2. The method of claim 1 wherein acceptability of the corrosion rate is determined and if the corrosion rate is not acceptable, further comprising adjusting at least one of the fuel and air that is being provided to at least one of the burners.
3. The method of claim 1 wherein the second electrode is a band encircling the boiler tube.
4. The method of claim 1 wherein the second electrode is a metal coupon.
5. The method of claim 1 wherein the electrochemical activity generates an electrical signal that passes through the boiler tube.
6. The method of claim 1 wherein the electrical signal passes through a second tube.
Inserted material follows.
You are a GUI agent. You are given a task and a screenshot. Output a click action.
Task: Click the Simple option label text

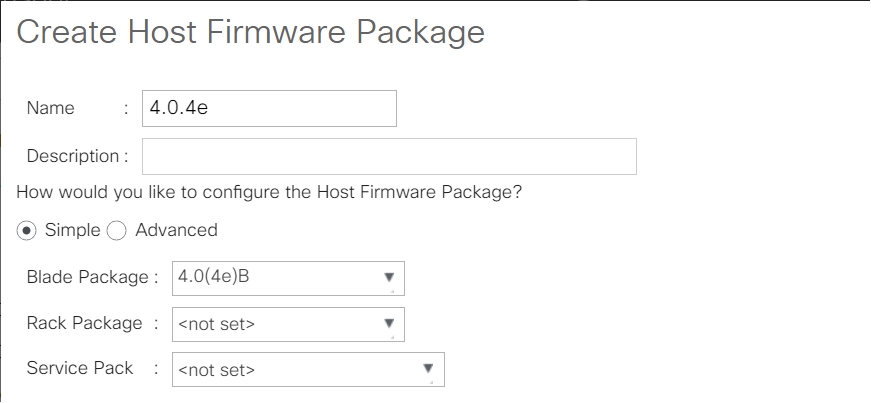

7. The method of claim 1 also comprising the steps of measuring NOx emissions from the furnace before and after adjusting at least one of the fuel and air that is being provided to at least one of the burners.
8. The method of claim 1 wherein the furnace contains at least one fuel injector in an upper portion of the furnace, also comprising the step of adjusting the at least one fuel injector in an upper portion of the furnace.
9. The method of claim 8 also comprising the step of measuring emissions of at least one of NOx, SOx and particulates after adjusting the at least one fuel injector.
10. The method of claim 1 also comprising the steps of measuring emissions of at least one of NOx, SOx and particulates after adjusting the burner and then again adjusting that burner.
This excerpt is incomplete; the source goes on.